Otro antídoto popular era el llamado Mitrídates en honor al rey de Ponto, un personaje célebre por la ópera que Mozart escribió narrando su historia. Para evitar el envenenamiento, el tal Mitrídates usaba pequeñas dosis de distintos tóxicos como hongos, metales pesados, ponzoña de víbora, con el convencimiento que esta “sensibilización” impediría el accionar del veneno. Plinio el viejo nos cuenta que el Mitrídates usado en Roma contaba con 54 ingredientes. Con el tiempo estos aumentarían su proporción aunque de poco sirviesen.
Otro antídoto muy popular era el “inhallable” cuerno de unicornio que, en realidad podía ser de narval ó de rinoceronte. María, reina de los escoceses usaba uno para evitar ser envenenada. Una lástima que no sirviese para evitar las decapitaciones.
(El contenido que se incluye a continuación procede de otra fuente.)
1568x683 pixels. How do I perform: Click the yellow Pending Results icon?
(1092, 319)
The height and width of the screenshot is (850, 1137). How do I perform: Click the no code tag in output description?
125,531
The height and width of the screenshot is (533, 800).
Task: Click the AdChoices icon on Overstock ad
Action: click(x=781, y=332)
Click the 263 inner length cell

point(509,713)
A las perlas también se le atribuían propiedades terapéuticas (que las tiene porque son carbonato de calcio que sirve para aumentar el calcio en sangre ó como antiácido).
Se dice que Cleopatra ingirió una valiosa perla, disolviéndola en vinagre, pero no lo hizo como antídoto, sino para ganarle una apuesta a Antonio, que hubiese lesionado su amor propio (para algunos más importante que la vida misma)
Estos son solo algunos de los antídotos más conocidos. La lista de fórmulas para evitar envenenamientos es extensa y variada, cada médico, cirujano ó bruja tenía su propia receta que incluía opio, rosas, lavanda, acacia y canela, además de otros compuestos en los que se depositaba confianza, pensamiento mágico y algo de conocimiento empírico (la acacia, por ejemplo, tiene polifenoles que precipitan algunos compuestos), elementos indispensables para crear el aurea terapéutica de algunos placebos que aún abundan en nuestros vademécum.